* START Data for this exercise *

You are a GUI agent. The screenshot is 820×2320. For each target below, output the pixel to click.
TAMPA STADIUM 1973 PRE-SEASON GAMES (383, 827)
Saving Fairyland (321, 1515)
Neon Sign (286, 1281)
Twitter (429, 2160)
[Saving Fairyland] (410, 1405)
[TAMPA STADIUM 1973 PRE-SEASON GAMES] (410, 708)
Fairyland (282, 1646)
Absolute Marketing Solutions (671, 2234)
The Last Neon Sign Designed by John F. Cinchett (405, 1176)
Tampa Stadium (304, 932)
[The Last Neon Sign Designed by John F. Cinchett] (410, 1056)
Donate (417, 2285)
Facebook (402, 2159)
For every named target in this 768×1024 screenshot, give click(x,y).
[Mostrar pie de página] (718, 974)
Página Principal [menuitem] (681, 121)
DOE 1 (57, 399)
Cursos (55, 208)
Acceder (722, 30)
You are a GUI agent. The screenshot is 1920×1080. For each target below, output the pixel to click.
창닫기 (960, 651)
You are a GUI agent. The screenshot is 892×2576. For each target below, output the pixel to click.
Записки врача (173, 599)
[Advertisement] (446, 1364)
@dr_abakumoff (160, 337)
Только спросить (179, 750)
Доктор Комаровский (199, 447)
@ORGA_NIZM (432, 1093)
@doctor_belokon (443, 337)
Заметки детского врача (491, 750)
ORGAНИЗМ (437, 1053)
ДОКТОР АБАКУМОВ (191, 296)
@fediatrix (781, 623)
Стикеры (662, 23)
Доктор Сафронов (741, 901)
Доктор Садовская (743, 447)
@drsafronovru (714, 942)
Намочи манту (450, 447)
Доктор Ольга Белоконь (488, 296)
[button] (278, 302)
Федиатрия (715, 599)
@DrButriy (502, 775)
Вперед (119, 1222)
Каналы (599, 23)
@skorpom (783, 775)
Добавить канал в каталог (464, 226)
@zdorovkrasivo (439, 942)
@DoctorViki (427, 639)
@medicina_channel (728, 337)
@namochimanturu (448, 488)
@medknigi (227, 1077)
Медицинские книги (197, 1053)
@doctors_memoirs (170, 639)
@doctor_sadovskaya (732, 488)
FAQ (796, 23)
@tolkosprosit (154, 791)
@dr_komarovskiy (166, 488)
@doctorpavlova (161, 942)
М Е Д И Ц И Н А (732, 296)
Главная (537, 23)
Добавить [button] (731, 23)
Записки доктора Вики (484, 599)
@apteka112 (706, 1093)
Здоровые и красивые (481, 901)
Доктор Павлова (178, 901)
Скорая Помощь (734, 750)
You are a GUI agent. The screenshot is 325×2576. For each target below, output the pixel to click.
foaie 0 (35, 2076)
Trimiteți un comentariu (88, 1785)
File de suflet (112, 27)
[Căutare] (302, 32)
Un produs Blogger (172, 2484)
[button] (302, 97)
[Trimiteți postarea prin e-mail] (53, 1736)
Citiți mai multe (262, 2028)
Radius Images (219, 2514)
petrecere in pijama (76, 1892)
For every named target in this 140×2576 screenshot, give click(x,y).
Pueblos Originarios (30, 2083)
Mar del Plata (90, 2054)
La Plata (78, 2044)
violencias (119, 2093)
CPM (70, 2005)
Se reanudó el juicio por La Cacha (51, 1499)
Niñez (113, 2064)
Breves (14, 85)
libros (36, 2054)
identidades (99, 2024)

* END Data for this exercise *

-- Work to be completed --
Pick out every row above that contains the string "Записки" and copy each one in full.

-- Answer --
Записки врача (173, 599)
Записки доктора Вики (484, 599)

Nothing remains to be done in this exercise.